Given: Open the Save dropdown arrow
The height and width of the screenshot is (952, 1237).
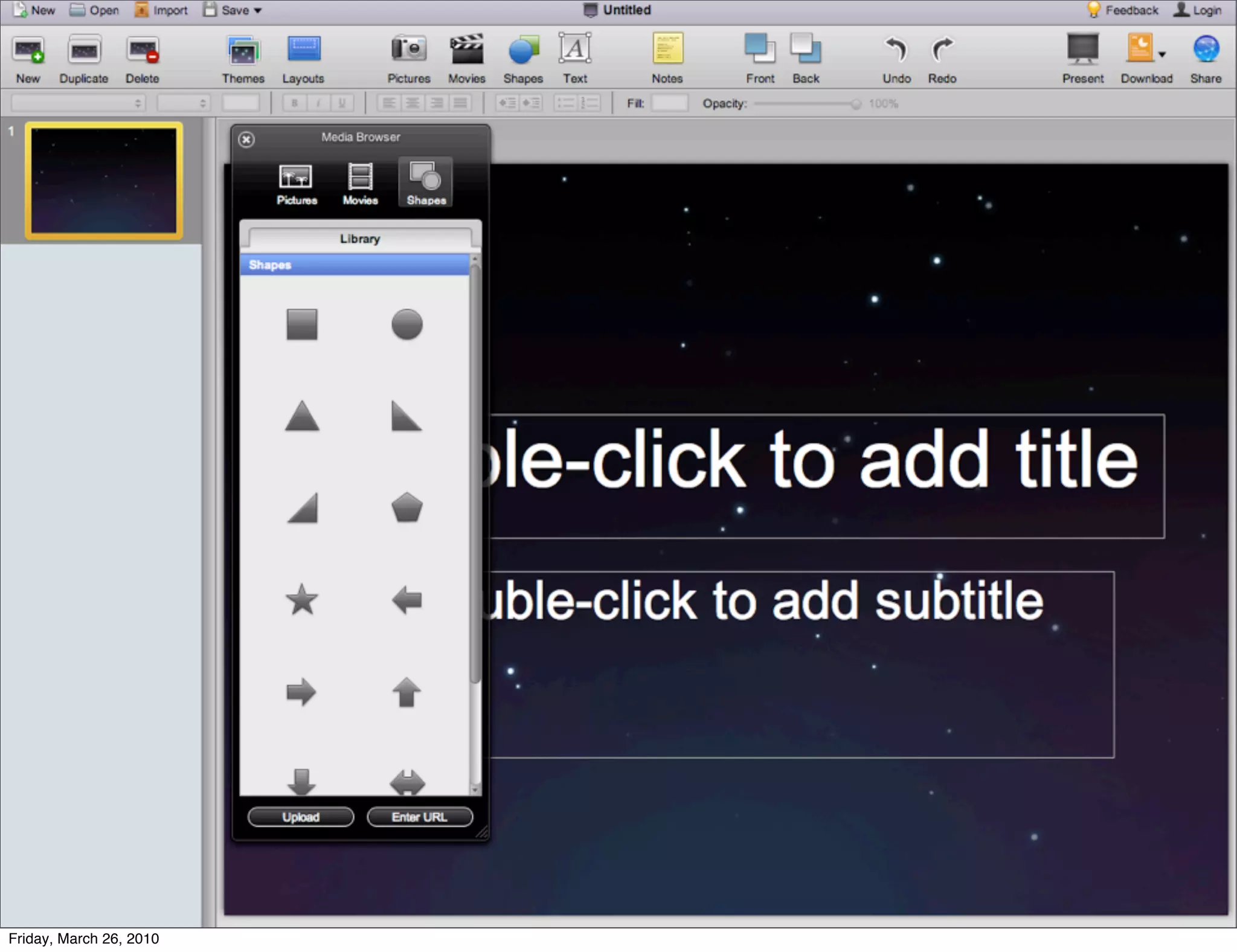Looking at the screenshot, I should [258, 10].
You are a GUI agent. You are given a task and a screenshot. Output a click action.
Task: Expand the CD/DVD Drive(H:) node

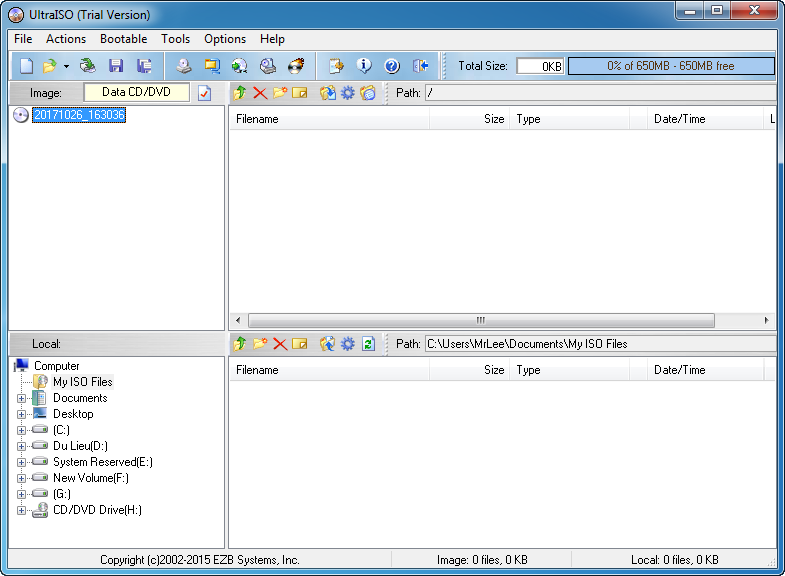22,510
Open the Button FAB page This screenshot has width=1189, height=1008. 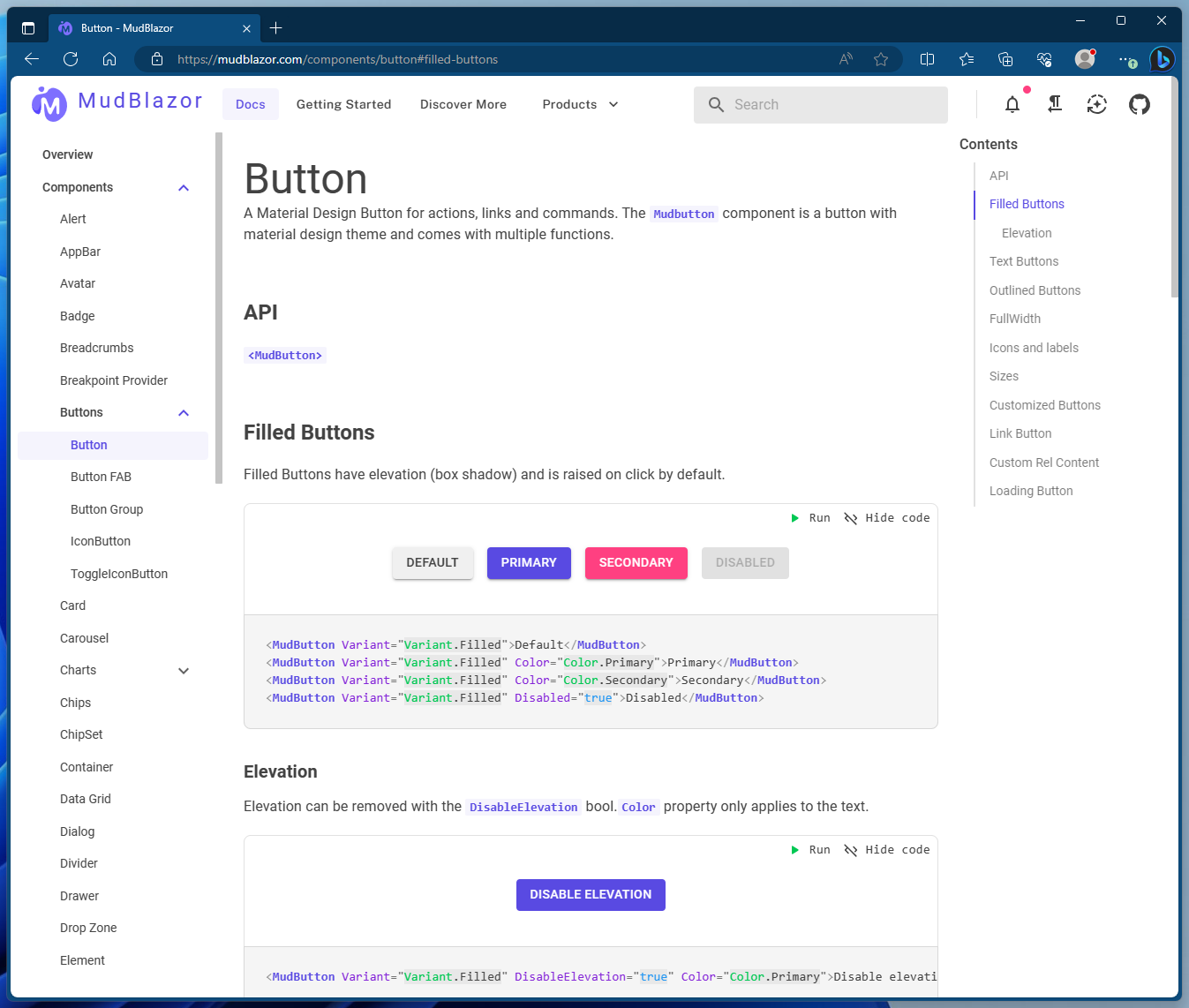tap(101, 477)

# # # # #

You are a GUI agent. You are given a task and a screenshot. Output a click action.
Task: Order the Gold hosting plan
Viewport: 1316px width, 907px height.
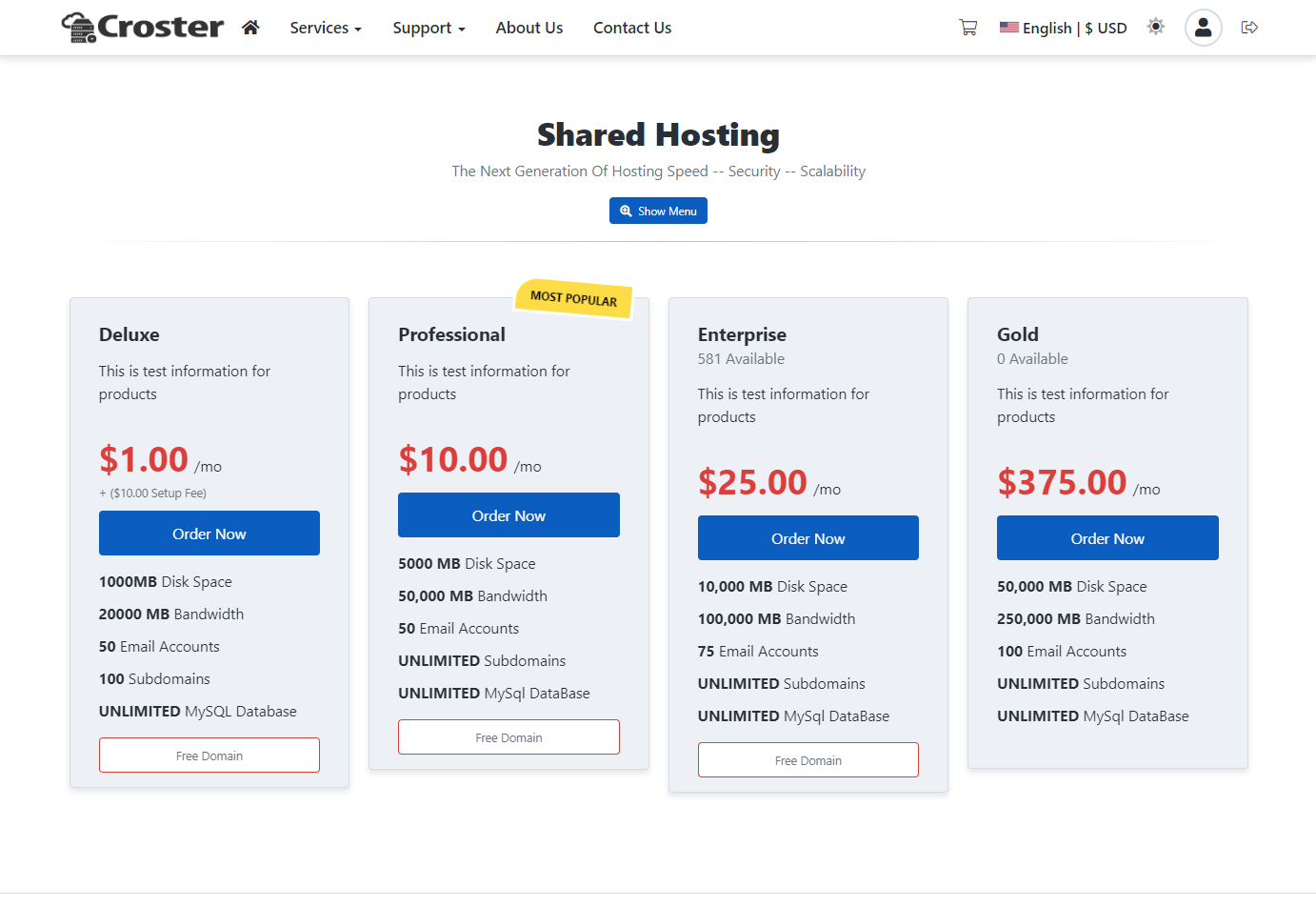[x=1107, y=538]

# # # # #

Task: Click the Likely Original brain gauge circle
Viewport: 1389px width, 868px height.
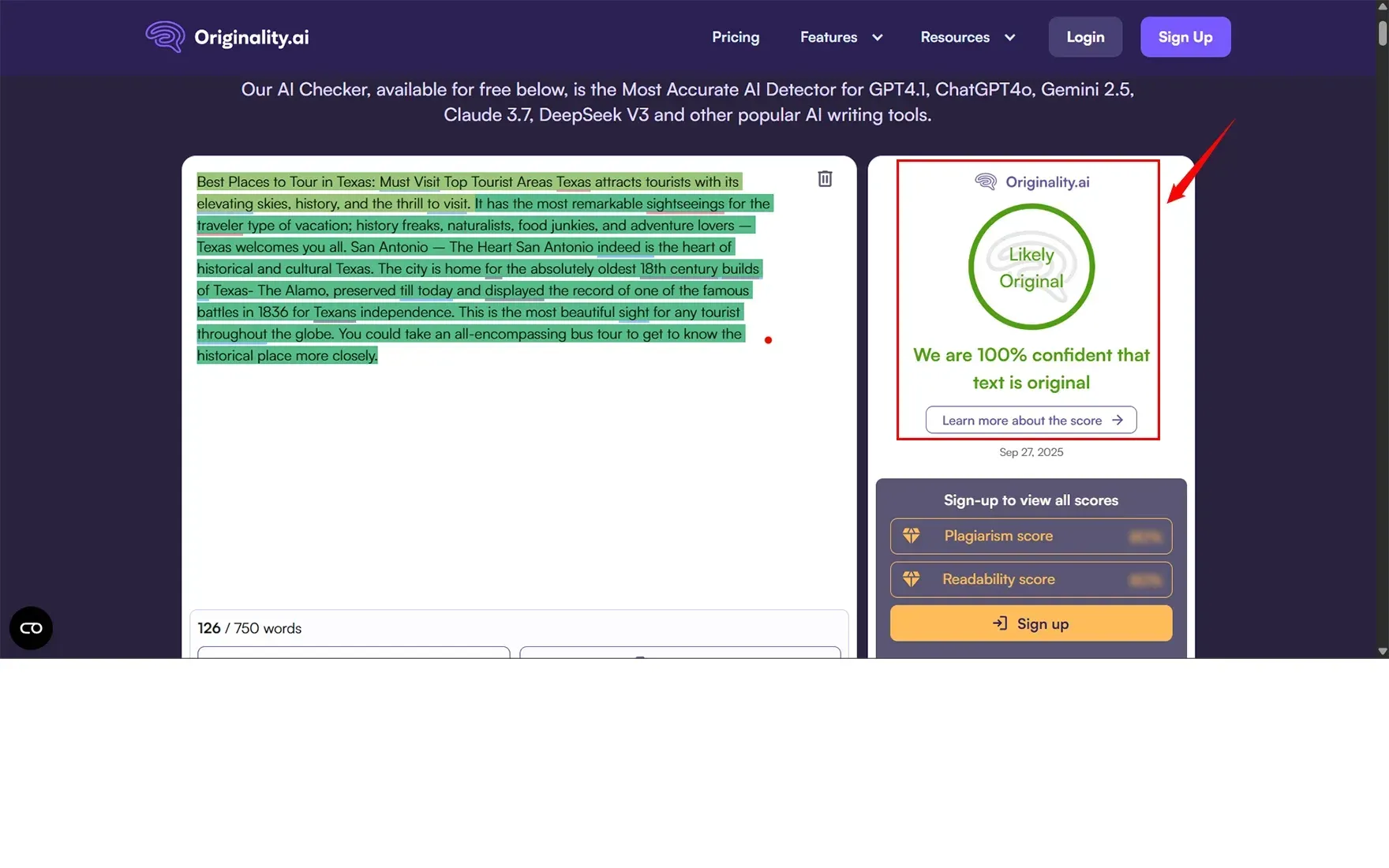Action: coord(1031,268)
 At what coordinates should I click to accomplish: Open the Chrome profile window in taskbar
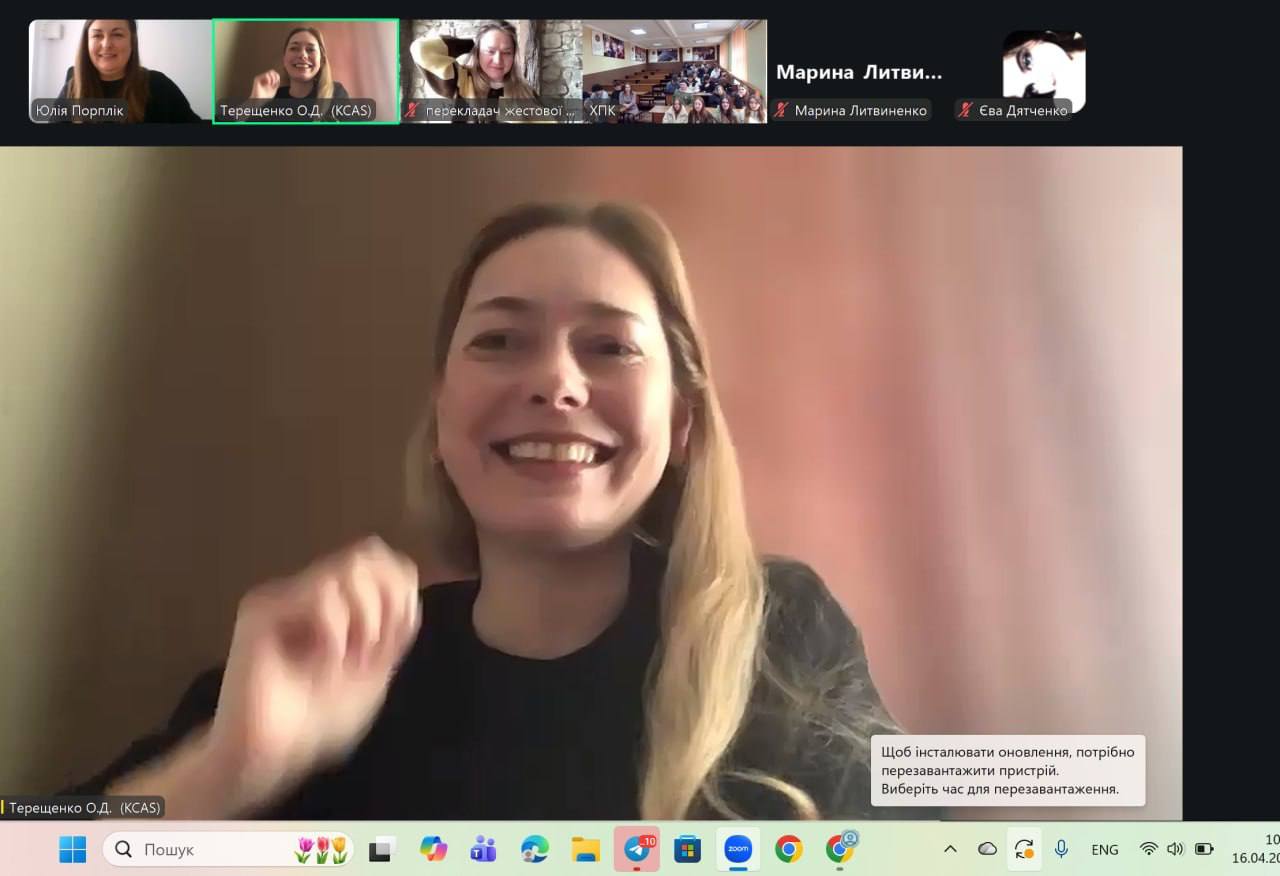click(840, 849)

# # # # #

Copy the lines from the line with "Task: Click the" to the line with "click(840, 849)", both included, leaving out the pictures.

> _TASK ANSWER_
Task: Click the Likely Original brain gauge circle
Viewport: 1389px width, 868px height.
Action: coord(1031,268)
 At what coordinates should I click to accomplish: Open the Chrome profile window in taskbar
click(840, 849)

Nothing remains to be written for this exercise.